Daphne, una storia da favola: dai tavoli dell’osteria a Cannes
Un amore dietro le sbarre in «Fiore» diretto da Giovannesi La protagonista: attrice per caso, facevo la cameriera a Roma
«Ha fatto sentire me un debuttante». Valerio Mastandrea sintetizza con efficacia quello che un po’ tutti, qui a Cannes, stanno pensando di Daphne Scoccia, 21 anni. È lei il cuore del nuovo film di Claudio Giovannesi ( Alì ha gli occhi
azzurri), accolto ieri alla Quinzaine des réalisateurs con lunghi applausi e commozione (e dal 1 giugno nei nostri cinema (ma il 25 maggio già a Roma e Milano). «I suoi occhi sono, letteralmente, lo sguardo del regista, una fusione che raramente ho visto su un set». Uno sguardo che ci fissa da dietro le sbarre dell’istituto penale di Casal del Marmo, a Roma (ma parte delle riprese sono state effettuate in quello, ristrutturato ma ancora vuoto, dell’Aquila).

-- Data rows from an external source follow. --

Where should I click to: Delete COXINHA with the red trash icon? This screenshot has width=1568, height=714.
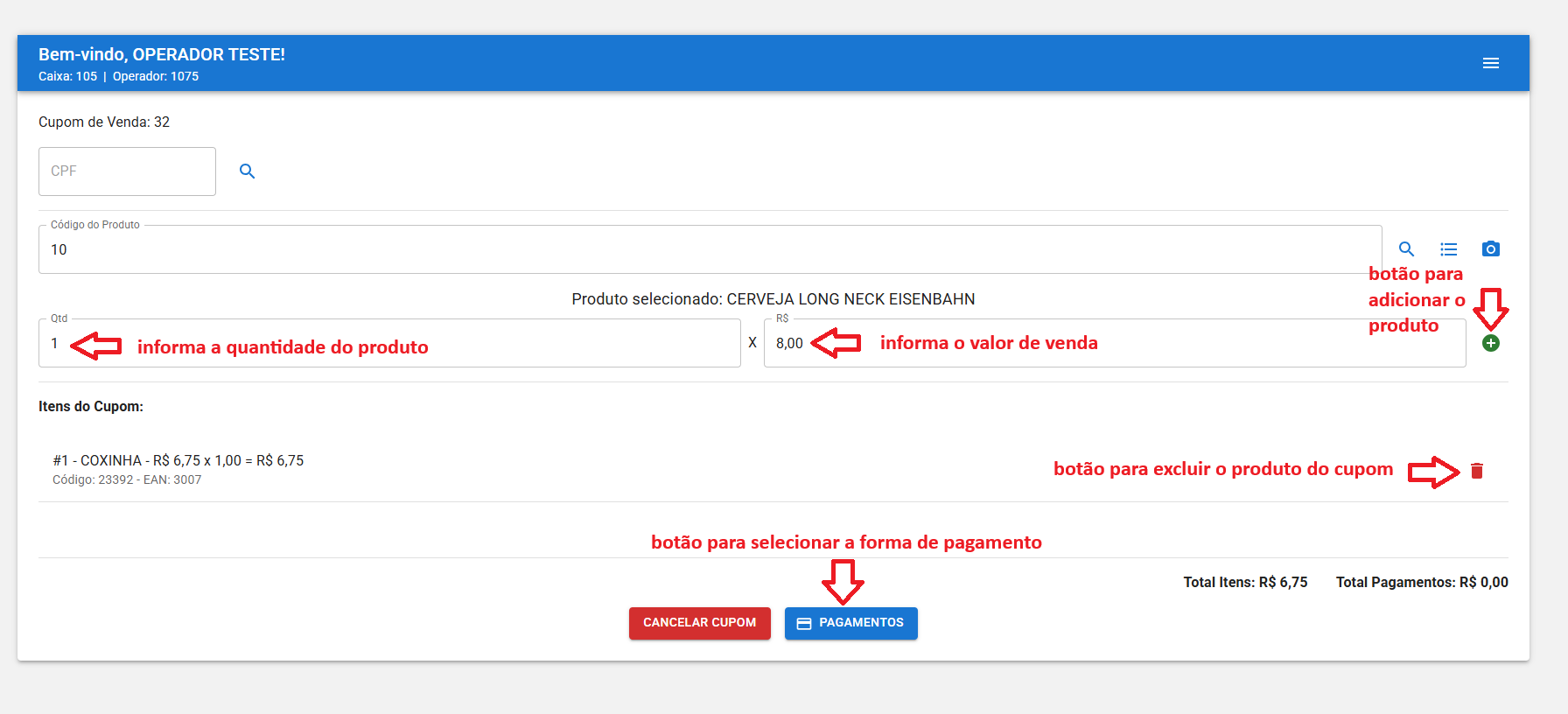[x=1477, y=471]
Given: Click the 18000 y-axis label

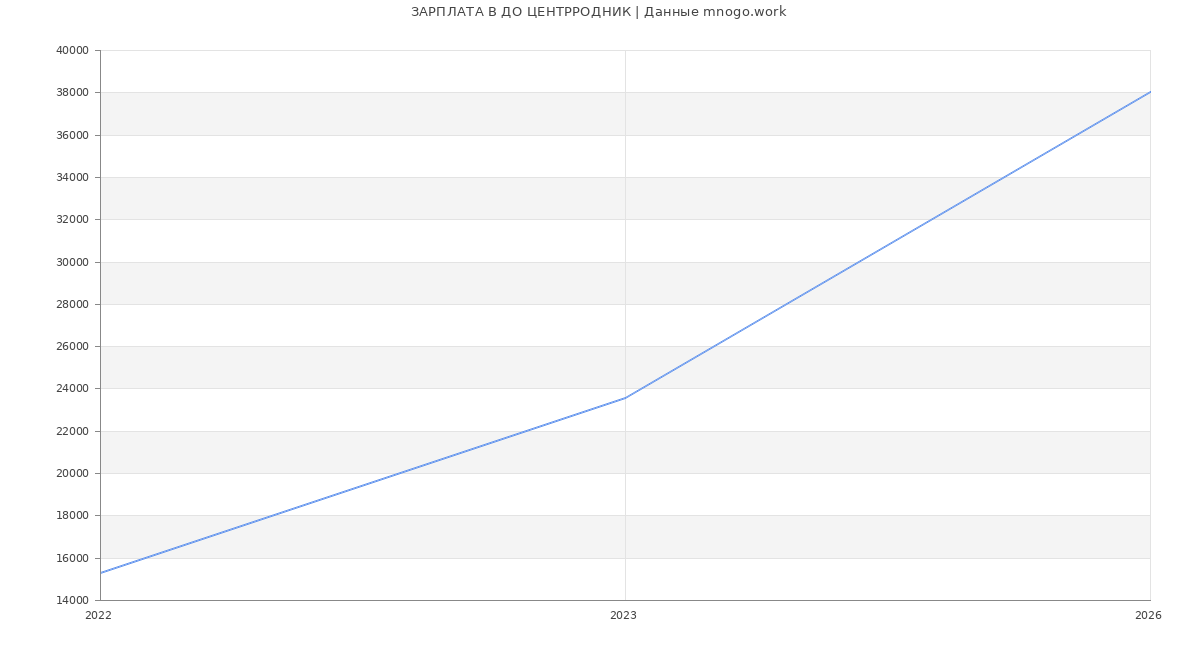Looking at the screenshot, I should point(72,516).

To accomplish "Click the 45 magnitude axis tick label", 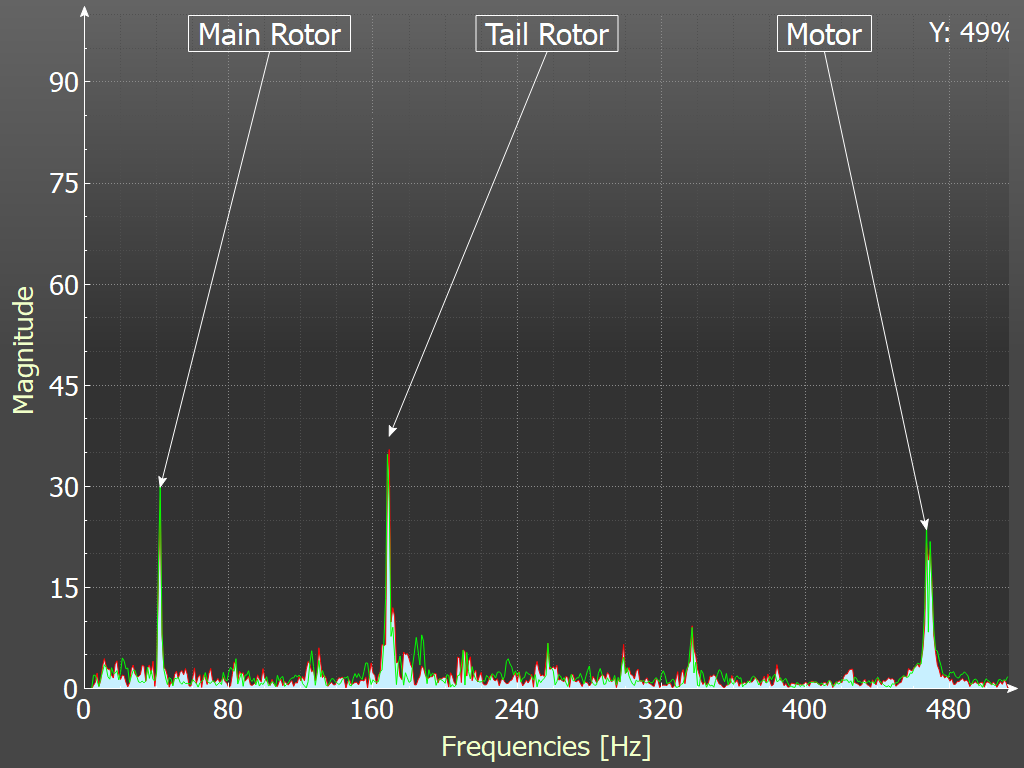I will point(64,386).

Daphne Bonori, così si chiama nel film, ci è finita per furtarelli di cellulari in metropolitana, rischia di rimanerci a lungo perché suo padre (Mastandrea, ex detenuto, che del film è anche produttore associato) non ha modo di prenderla con sé. Lì incontra Josh, anche lui dentro per rapina, e se ne innamora. Anche se comunicare è praticamente impossibile. «Non è un film sul carcere — precisa Giovannesi che ha coinvolto diversi attori non professionisti, ex detenuti o in regime di messa alla prova — ma su due ragazzi che si amano contro ogni ostacolo, novelli Giulietta e Romeo. Nei riformatori ragazzi e ragazze hanno il divieto assoluto di incontrarsi. Ambientare il film lì dentro era il modo giusto per raccontare il desiderio di amarsi, la sete di libertà. Sono solo ragazzi rinchiusi, colpevoli di fronte alla legge ma innocenti in quanto giovani».

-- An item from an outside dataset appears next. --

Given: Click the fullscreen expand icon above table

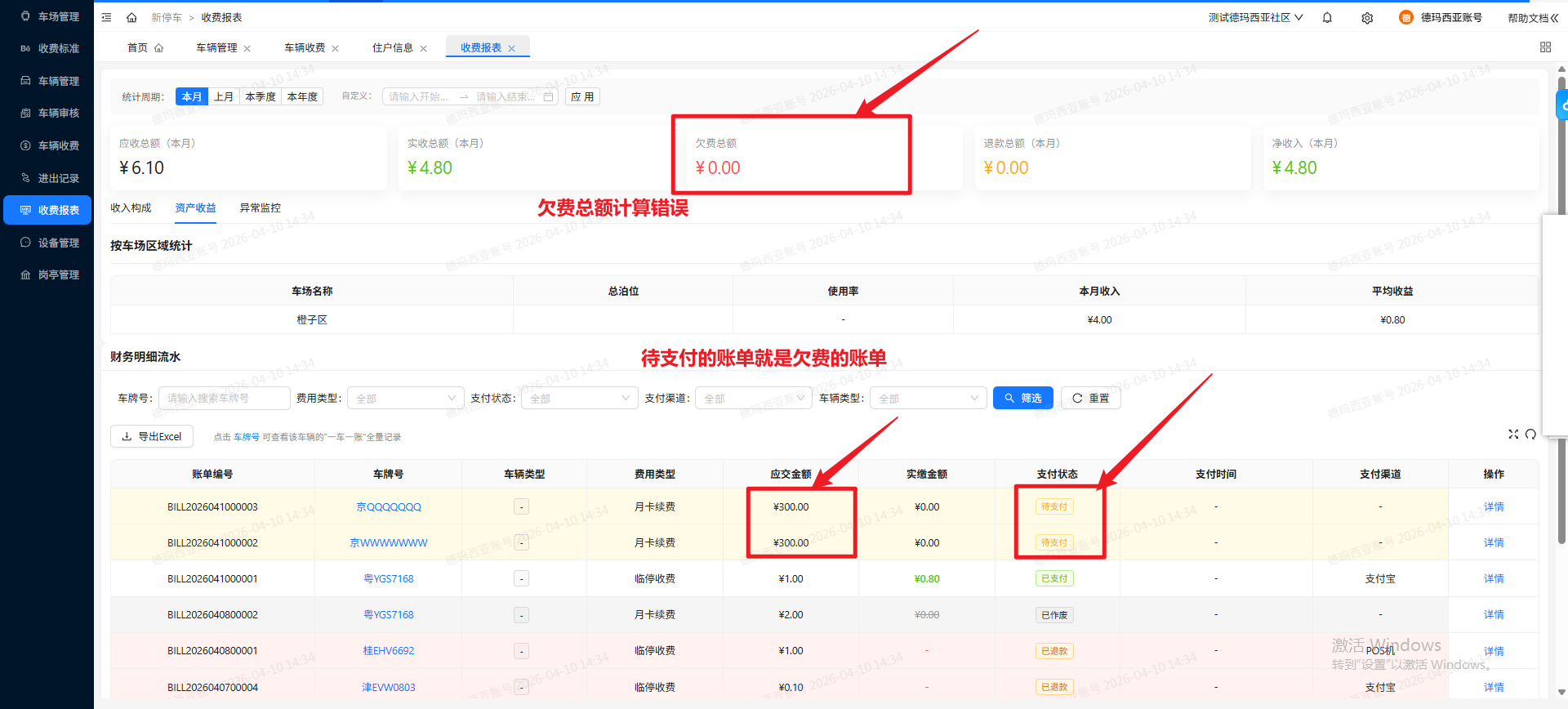Looking at the screenshot, I should tap(1513, 434).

Grandi occhi neri («Ci siamo innamorati del suo volto magnifico», dice Giovannesi tra i registi della seconda stagione di Gomorra), minuta, Daphne Scoccia racconta con stupore come tutto è cominciato: «Lavoravo come cameriera in un’osteria di Roma, a Monteverde, Claudio ci è venuto con la casting director, due giorni dopo mi hanno chiamato per il provino. Ci speravo proprio in un cambio di vita».
Con l’altra Daphne, dice, ha molto in comune. «Non il carcere, non sono mai stata in prigione. Ma la mancanza d’amore che muove lei mi sta a pennello, soprattutto in quel momento». Marchigiana di San Benedetto del Tronto, a Roma è arrivata qualche anno fa, dopo aver lasciato la scuola: liceo scientifico prima, artistico dopo. «Scuola, casa e famiglia mi andavano stretti. Ho fatto tanti lavoretti: operaia, a confezionare spiedini di surgelati, babysitter, pasticcera, barista, cameriera».
Accanto a lei, Josciua Algeri, anche lui ventunenne, una figlia di otto mesi. In prigione c’è stato davvero, il permesso per espatriare è arrivato solo tre giorni fa. «Ho conosciuto Giovannesi casualmente in clinica, proprio mentre nasceva mia figlia e ho fatto il provino lì. Sono stato due anni in galera e per quattro anni ho avuto problemi con la giustizia. Mi chiamavo un figlio della strada, ma da questa esperienza è nato, appunto, un fiore». All’inizio, racconta ancora Daphne, non è stato facile recitare, soprattutto nelle scene di tenerezza. «Con Josciua ci siamo incontrati ai provini. Sul set al principio sentivo vergogna a mostrare amore a uno che non conoscevo, ho dovuto combattere la mia introversione. Poi è nata un’amicizia che ci ha aiutato. Il contatto con il carcere è durissimo, senti l’effetto della privazione appena ci entri dentro».
Non si aspettava tanti applausi e tanta emozione. Ora non le dispiacerebbe continuare con il cinema. «Certo sì, qui a Cannes è tutto nuovo, diverso, vorrei che continuasse. I miei vogliono venire a Roma a vederlo: non se lo aspettavano, dal niente, al mondo che parla di me». Ride dei tacchi alti che si è messa per l’occasione ma tiene i piedi per terra. «Questo è un paese dei balocchi, mi giro e vedo le Maserati. Mi dovrò riabituare alla Punto che ho sotto casa».